**WHAT IS BEING ASKED**
Please state how many lines of the data contain "search". The number by itself is enough.

··········

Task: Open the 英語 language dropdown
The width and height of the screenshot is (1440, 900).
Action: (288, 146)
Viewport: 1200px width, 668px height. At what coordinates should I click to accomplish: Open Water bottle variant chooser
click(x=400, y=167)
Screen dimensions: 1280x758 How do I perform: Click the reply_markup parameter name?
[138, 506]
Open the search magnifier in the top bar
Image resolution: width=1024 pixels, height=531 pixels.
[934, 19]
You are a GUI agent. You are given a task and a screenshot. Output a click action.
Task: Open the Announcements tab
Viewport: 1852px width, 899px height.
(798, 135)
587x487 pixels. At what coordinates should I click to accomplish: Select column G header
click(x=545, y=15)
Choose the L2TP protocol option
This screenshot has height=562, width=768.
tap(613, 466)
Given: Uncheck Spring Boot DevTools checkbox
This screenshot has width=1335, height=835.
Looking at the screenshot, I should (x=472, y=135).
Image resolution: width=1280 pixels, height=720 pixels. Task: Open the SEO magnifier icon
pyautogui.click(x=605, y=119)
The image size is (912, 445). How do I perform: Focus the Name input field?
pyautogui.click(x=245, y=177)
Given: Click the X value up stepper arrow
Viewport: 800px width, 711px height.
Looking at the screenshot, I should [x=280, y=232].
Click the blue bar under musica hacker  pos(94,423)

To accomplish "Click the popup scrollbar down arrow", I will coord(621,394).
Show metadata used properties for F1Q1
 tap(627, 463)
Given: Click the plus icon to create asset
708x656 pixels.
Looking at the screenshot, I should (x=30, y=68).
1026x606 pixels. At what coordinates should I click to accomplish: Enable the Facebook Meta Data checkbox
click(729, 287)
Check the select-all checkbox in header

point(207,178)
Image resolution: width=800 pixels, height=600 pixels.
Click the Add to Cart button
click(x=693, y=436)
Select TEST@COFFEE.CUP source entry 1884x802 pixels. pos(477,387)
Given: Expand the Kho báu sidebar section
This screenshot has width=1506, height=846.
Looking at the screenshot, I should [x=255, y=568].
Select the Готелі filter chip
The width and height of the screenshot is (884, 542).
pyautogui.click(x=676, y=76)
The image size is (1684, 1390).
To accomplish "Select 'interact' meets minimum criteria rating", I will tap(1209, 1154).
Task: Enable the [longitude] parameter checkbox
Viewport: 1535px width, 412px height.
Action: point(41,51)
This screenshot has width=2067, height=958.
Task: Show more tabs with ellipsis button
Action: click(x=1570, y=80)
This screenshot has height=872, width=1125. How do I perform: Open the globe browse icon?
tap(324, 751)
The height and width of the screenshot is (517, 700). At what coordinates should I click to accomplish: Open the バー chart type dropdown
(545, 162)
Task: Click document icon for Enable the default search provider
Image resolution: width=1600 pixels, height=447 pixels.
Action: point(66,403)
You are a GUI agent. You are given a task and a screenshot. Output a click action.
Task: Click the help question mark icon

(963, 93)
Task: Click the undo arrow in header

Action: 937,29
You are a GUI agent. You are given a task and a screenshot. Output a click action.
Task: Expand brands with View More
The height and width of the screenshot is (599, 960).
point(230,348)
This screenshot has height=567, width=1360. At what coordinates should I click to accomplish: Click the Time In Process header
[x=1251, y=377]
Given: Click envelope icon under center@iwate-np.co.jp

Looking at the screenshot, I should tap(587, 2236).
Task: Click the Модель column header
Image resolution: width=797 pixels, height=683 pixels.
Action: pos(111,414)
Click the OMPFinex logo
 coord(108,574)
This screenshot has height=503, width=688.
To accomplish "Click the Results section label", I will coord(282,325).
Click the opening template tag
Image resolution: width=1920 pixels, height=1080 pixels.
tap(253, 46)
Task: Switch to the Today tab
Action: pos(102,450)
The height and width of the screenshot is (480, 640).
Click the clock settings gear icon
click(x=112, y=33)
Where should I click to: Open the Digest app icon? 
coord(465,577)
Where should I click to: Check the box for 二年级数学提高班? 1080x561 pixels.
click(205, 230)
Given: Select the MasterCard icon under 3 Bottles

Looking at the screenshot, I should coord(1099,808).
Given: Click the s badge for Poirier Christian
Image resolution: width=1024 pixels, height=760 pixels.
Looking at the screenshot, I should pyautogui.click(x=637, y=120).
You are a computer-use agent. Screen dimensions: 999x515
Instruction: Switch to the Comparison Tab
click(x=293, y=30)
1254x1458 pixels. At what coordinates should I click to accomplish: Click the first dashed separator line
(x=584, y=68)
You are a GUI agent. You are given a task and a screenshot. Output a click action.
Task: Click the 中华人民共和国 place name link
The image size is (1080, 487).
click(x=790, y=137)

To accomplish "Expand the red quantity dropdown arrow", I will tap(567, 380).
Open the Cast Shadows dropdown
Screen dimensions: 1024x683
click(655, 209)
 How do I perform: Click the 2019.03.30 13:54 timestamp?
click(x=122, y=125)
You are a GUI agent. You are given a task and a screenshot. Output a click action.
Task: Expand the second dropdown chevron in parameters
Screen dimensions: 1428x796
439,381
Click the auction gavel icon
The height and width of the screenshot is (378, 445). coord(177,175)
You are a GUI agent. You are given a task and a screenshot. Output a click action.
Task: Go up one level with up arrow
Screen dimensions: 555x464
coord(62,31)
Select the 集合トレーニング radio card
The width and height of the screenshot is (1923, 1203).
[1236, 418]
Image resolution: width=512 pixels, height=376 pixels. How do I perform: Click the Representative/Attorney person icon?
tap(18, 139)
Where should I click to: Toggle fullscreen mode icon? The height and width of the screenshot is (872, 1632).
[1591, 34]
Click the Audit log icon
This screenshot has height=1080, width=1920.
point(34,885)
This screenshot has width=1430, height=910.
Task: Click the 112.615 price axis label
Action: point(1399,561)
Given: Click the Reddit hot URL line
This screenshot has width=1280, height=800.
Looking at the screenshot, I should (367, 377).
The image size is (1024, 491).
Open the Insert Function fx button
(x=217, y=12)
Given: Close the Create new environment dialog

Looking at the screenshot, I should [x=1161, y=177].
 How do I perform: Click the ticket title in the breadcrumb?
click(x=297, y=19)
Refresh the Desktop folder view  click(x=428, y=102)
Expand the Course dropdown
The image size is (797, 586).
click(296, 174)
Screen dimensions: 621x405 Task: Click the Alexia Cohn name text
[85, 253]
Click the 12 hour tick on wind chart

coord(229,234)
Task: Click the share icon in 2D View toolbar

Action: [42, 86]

··········

**EXPECTED ANSWER**
2